When people talk about training the most advanced AI models, an image immediately comes to mind: huge data centers, thousands of GPUs, and multi-billion-dollar investments. This very notion has become something of an axiom in the industry: if you want to create powerful models, you must build a large cluster.
Where did the idea of megaclusters come from?
The basic logic in recent years has been something like this: to train a better model, you need more data and more computation. This rule worked well in the era of so-called pre-training, when models were drilled on vast amounts of text, and quality improvements were directly linked to scale.
This is when the culture of megaclusters was formed. The largest companies began competing not only in the quality of their models but also in the size of their computing infrastructure. Thousands, and even tens of thousands, of GPUs came to be seen as a prerequisite for being on the cutting edge.
But the situation is changing – and it's changing right now.
Reinforcement Learning (RL) – Another Way to Make Models Smarter
If pre-training is when a model reads vast amounts of text and learns to predict the next word, then reinforcement learning (RL) is something different. Simply put, the model tries to do something, receives feedback – right or wrong – and gradually learns to perform better.
This is precisely how modern 'thinking' models work – the ones that can reason, self-correct, and break down tasks into steps. And this approach has fundamentally different computational requirements.
The key point is this: RL doesn't require the same scale as pre-training. Tasks are solved iteratively – in small sessions with frequent updates to the model's weights. This means that even a relatively small cluster can participate in cutting-edge training, provided its infrastructure is properly configured.
But There's a Catch: The Infrastructure Must Be Different
This is where it gets interesting. Fireworks AI points out that standard large clusters – for all their power – are not well-suited for RL training. The reason lies in the workload architecture.
In pre-training, everything is quite uniform: data is loaded, the model computes, and weights are updated. With RL, the picture is different: the model spends part of its time generating responses (a relatively light load) and part of its time updating based on feedback (a heavy load). These phases alternate, and if the cluster can't switch flexibly between them, expensive GPUs simply sit idle for much of the time.
Simply put, a large cluster purchased for pre-training will operate at low efficiency for RL tasks – while still costing as much as a large cluster.
What Does This Change in Practice?
If RL training truly becomes the primary method for developing frontier models (and the trend points in this direction – just look at the success of models like DeepSeek R1 or OpenAI's series of 'thinking' models), then it changes the economics of the entire industry.
First, the barrier to entry is lowered. A team without the resources to build a giant data center can still train powerful models – if they properly organize their computational process for RL tasks.
Second, the focus shifts from 'hardware' to algorithms.
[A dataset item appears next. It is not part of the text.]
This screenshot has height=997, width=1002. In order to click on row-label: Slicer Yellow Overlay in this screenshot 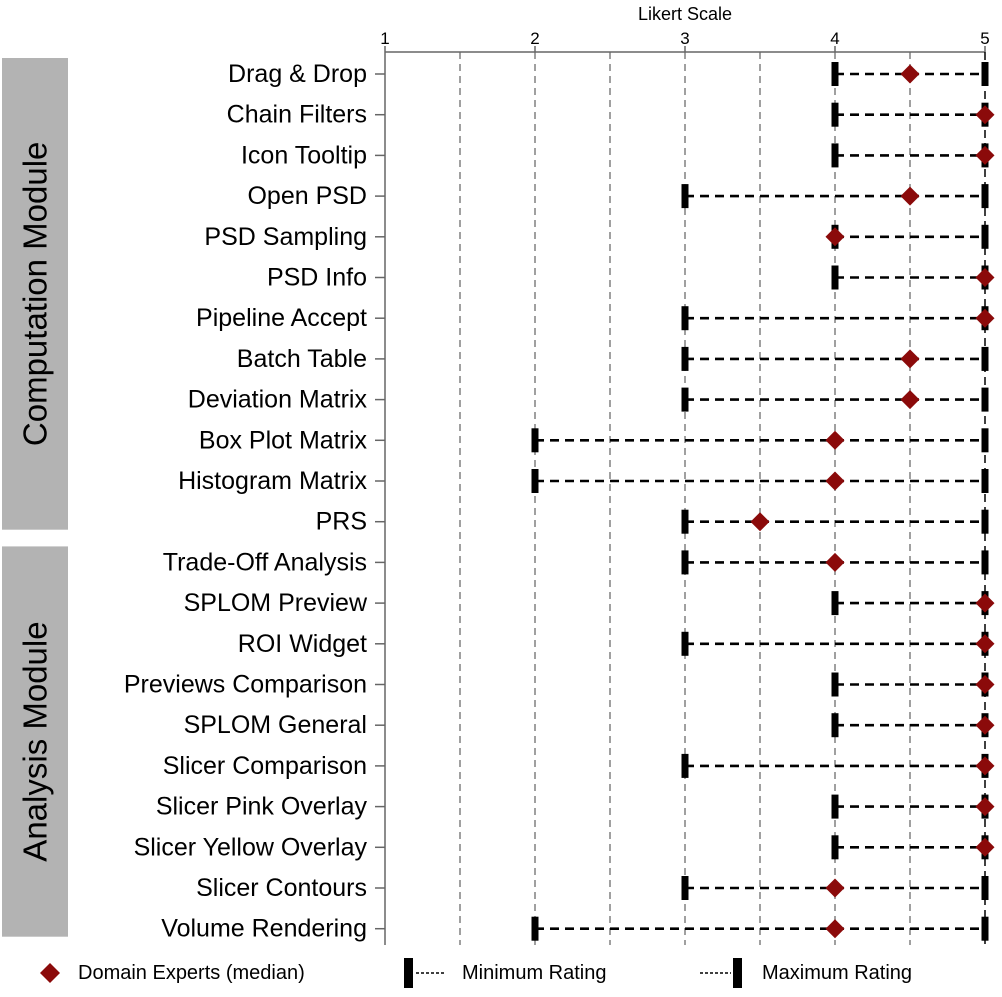, I will do `click(251, 847)`. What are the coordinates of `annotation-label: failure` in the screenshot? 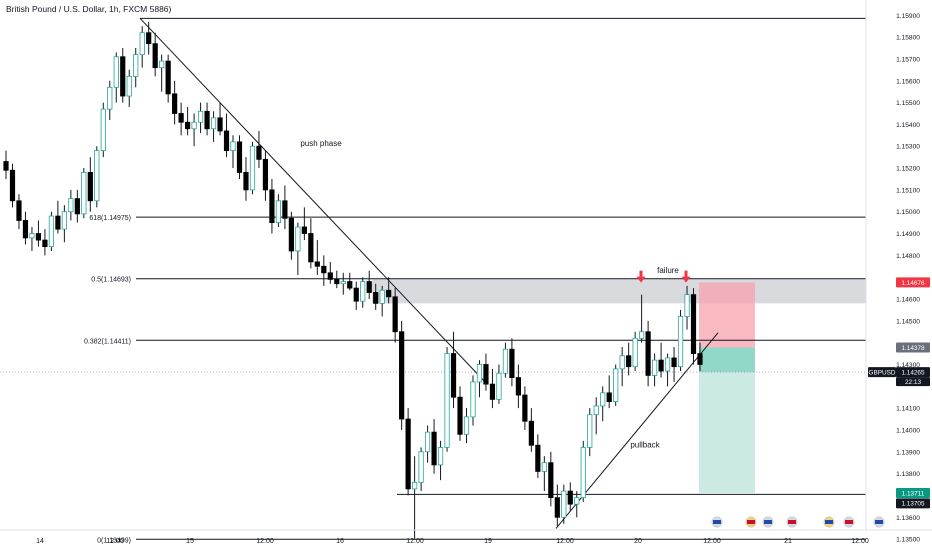 It's located at (668, 270).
The ability to skillfully structure the reinforcement learning process – selecting tasks, correctly evaluating model responses, managing computational phases – becomes more important than simply having a lot of GPUs.
Third, it changes how we should think about investment. Building a megacluster for the sake of RL is not the best idea. It's far more effective to have a flexible infrastructure that can dynamically allocate workloads between the generation and update phases.
This Doesn't Mean Large Clusters Are Dead
It's important to clarify: this isn't to say that scale is no longer needed. Pre-training hasn't gone away, and large clusters still make sense for it. And RL tasks themselves can also be scaled if desired.
But Fireworks AI's thesis is different: if you want to be on the cutting edge, specifically in terms of reasoning and agentic capabilities, you don't necessarily need to build a megacluster. It is an expensive and not the most efficient solution for this type of task.
In other words, the industry is beginning to bifurcate. The race for the 'biggest' cluster is one story. The ability to efficiently train models with reinforcement learning is another. And the second one, it seems, is becoming increasingly important.
Why Is This Important to Know?
If you're following the developments in the AI market, this idea challenges several established notions.
First: 'The best AI belongs to whoever spent the most on hardware' is an oversimplification that's ceasing to be true. Training strategy and computational architecture are starting to play a comparable role.
Second: small and medium-sized teams are getting a real chance to compete in certain niches – not because they've suddenly become rich, but because the rules of the game are changing.
Third: the expected market 'consolidation' around the five largest players with the biggest clusters is not as certain a scenario as it seemed just a couple of years ago.
Of course, this idea has its limitations. Frontier RL is still complex and expensive, just not to the same extent as pre-training at the same scale. And the question of how far one can go without a high-quality pre-trained foundation remains open.
But on the whole, this is one of those ideas worth keeping in mind as we watch events unfold in the AI industry in the near future.